Please send your postcards of memories, wishes, thoughts or messages to Apt. 111, Haitsu Poronia, Katase 44-28-1, Katsuyama-shi, Fukui-ken, 911-0811
With deepest sympathy,
Caroline Ideus 2010-2011 Chair, National AJET Council
“JET Cares” Relief Database
As you know, many JETs live in areas that were heavily affected by the earthquake and tsunami. Though relief agencies have been making headway, some regions are still without regular access to power, heat, or supplies. NAJET has provided information on volunteering and donating through some of these organizations, but now we’d like to focus on helping out within our own community, JET to JET.
If you have been looking for a way to get involved, whether as a local AJET chapter, as a group, or as an individual, here is an opportunity to help on a very personal level. We will be putting together a database of request for assistance and offer to help from across the nation. JETs in affected areas will be paired with JETs from areas that are able to provide support. Our hope is that this will strengthen the bonds within our community, while providing personal, timely aid.
We will try to arrange recipients and senders based on the specific requests and information provided by both sides.
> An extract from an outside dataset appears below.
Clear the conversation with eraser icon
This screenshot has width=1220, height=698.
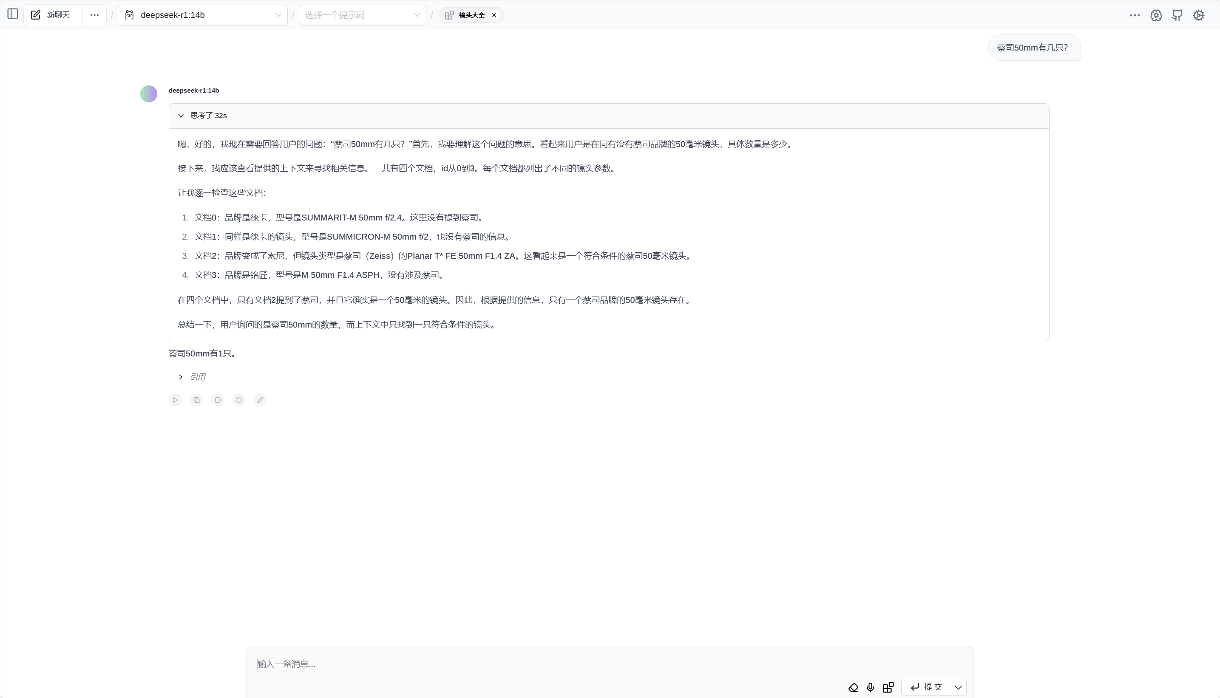(x=853, y=687)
JETs who are able to send supplies should click on the link at the bottom of the page and fill out the “Application to Send Assistance” form. JETs who live in areas affected by disaster should fill out and submit the “Application to Receive Assistance” form at the corresponding link below. JETs living in affected areas may also include requests for items in need at a specific evacuation shelter.
Once NAJET pairs up applicants and contact is established on both sides, we hope that the support relationship will grow from there, and that JETs will be able to communicate between one another. However, if you need any advice or support, please don’t hesitate to contact us. The list of respondents will be continuously updated, and the more people can help out, the better. We strongly encourage senders to work together with their prefecture’s AJET chapter!
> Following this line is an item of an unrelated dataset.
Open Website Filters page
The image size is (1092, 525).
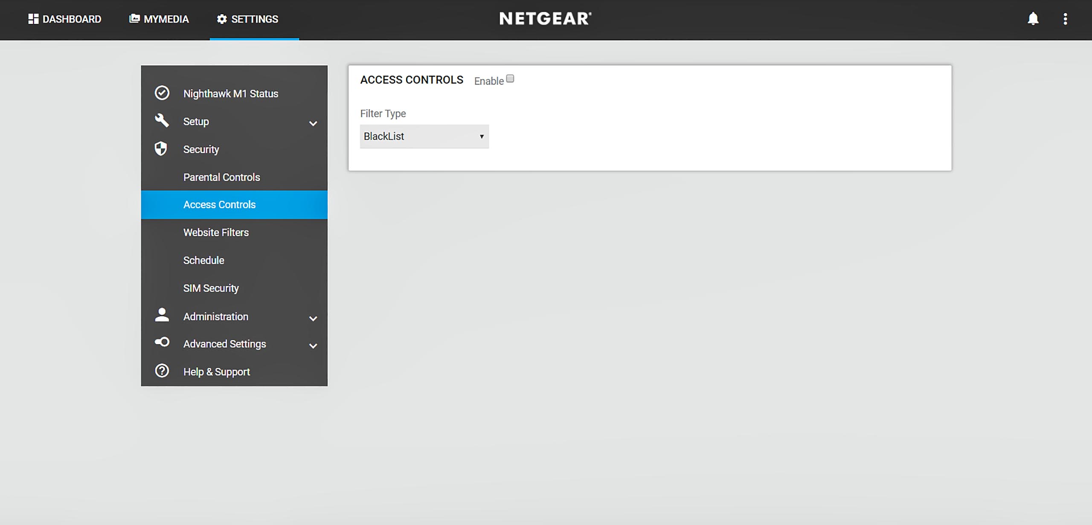(x=216, y=232)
Guidelines for what to include, box size limits, etc. are included on the application forms.
We will be matching up JETs as we get more information, so it may take some time before you have a contact. We ask for your patience, and in the meantime, encourage you to get involved in your local communities by raising money or gathering donations. For a list of ways that you can help out, please browse our website.
For questions, comments, feedback, please contact: firstname.lastname@example.org
The Crane Campaign
The Crane Campaign was created immediately following the Tohoku Earthquake and Tsunami in Japan on 11 March 2011 by two British ex-ALTs from the JET Programme (1993-1995 Shizuoka-ken) and a web designer who wanted to involve local school children in the UK in raising awareness for the plight of the Japanese victims. The concept is simple, schoolchildren are invited to make 1000 origami cranes (or senbazuru) in exchange for each child making a donation to charity. The Crane Campaign currently supports three charities – The British Red Cross, Save the Children and The Japan Society’s Tohoku Earthquake & Tsunami Relief Fund. All the details about what to do and how to join The Crane Campaign are provided on the website, www.theCraneCampaign.com. There is also a Facebook site for providing feedback and photos and we invite you all to come and follow us on twitter (@cranecampaign).
To date, over 10 schools across the South East of England have joined The Crane Campaign. However, the campaign’s creators now want to spread the campaign further afield by including other JET participants around the world who want to help maintain an awareness, and to continue to raise funds, for the relief efforts in Japan. Since starting this campaign, there has been nothing but positive feedback from the children (who want to help and like making the origami cranes) to the parents and teachers (who like teaching their children about social awareness). It really shows the children that by doing by something simple, they really CAN make a difference in the world. So it’s up to you, if your local school has not yet done anything to help with the Japan relief efforts, why not support this campaign and make it happen at a school near you!